Childhood's End

Arthur C. Clarke

1953

As Mankind continued on its usual bickering way into the 21st century, it is suddenly confronted by proof that there is life Out There.

Massive starships take up station above all the major capital cities. No threats are issued. No demands made. Just silence.

When the tension grew too much for one country, a missile was launched at one of the ships in orbit. Whatever happened, those who launched the missile thought they would be all right - it wasn't their city the alien was hovering over after all!

But nothing happened. Absolutely nothing. No detonation of the missile. No retaliation for the attempt. Just a continuing silence.

A generation after they had first arrived, those aboard the space ships opened contact with a much-changed Earth. The Great Judaeo Christian religions had gradually faded away, leaving behind a sort of Buddhism. International tensions had largely died away too, leading to a great flowering of technical and scientific skills.

As the General Secretary of the United Nations awaited the arrival of the leader of the aliens, most of the ships that had become a permanent part of the scenery in Earth's skies just blinking out of existence, proving to have been brilliant illusions.
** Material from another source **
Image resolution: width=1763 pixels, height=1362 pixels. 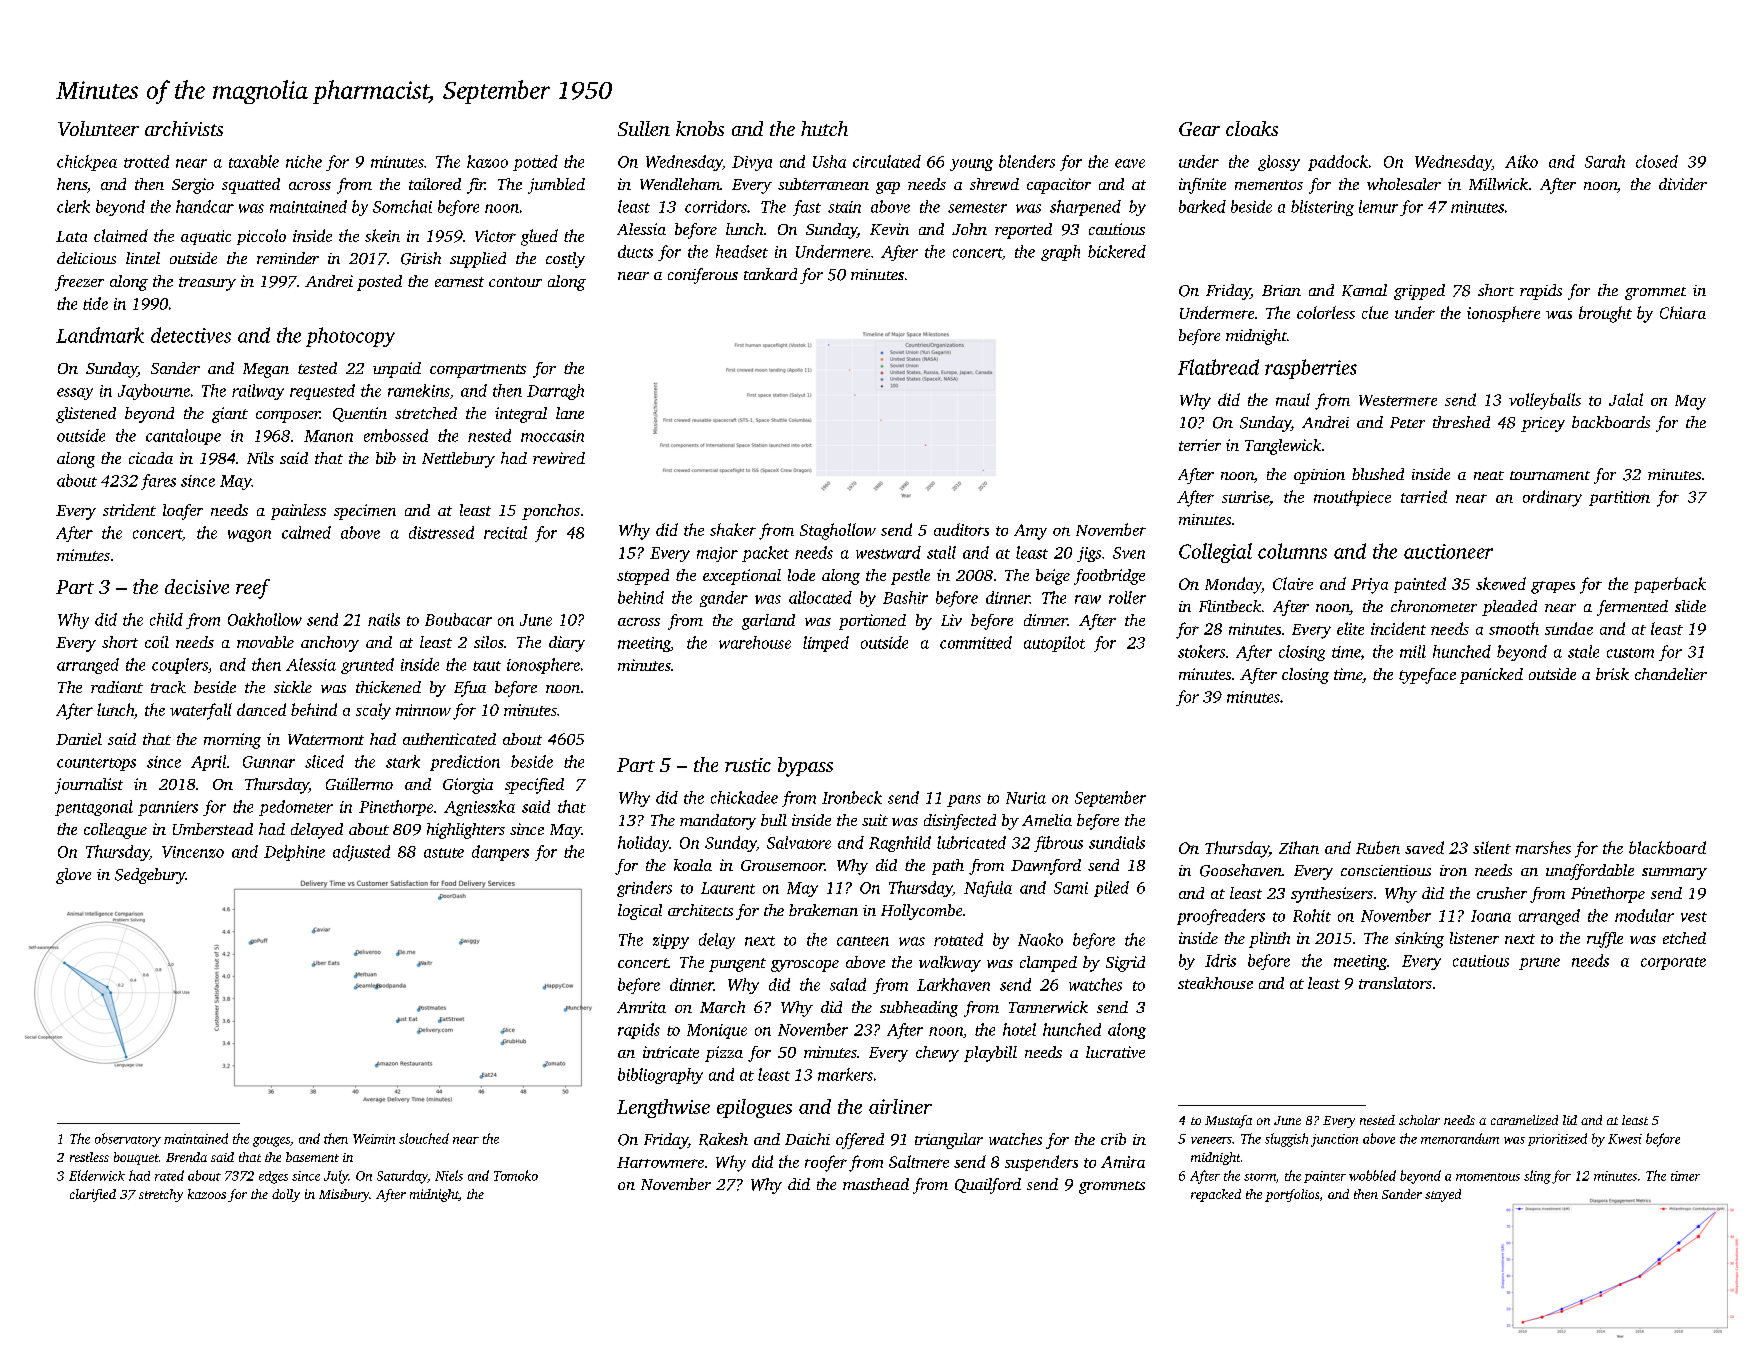 What do you see at coordinates (643, 577) in the page?
I see `stopped` at bounding box center [643, 577].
When the aliens stand revealed, a remaining sense of atavistic shock is felt by those whose parents had been Christians for the Overlords were revealed to be spitting images of the conventional depiction of the Devil.

But these are pacific daemons and mankind edges uneasily into a Golden Age of technological ease.

But is this really a Golden Age, or are there hidden reasons for the Overlords' apparently beneficent nature?

The closing scenes of this book are amongst the most chilling in Science Fiction.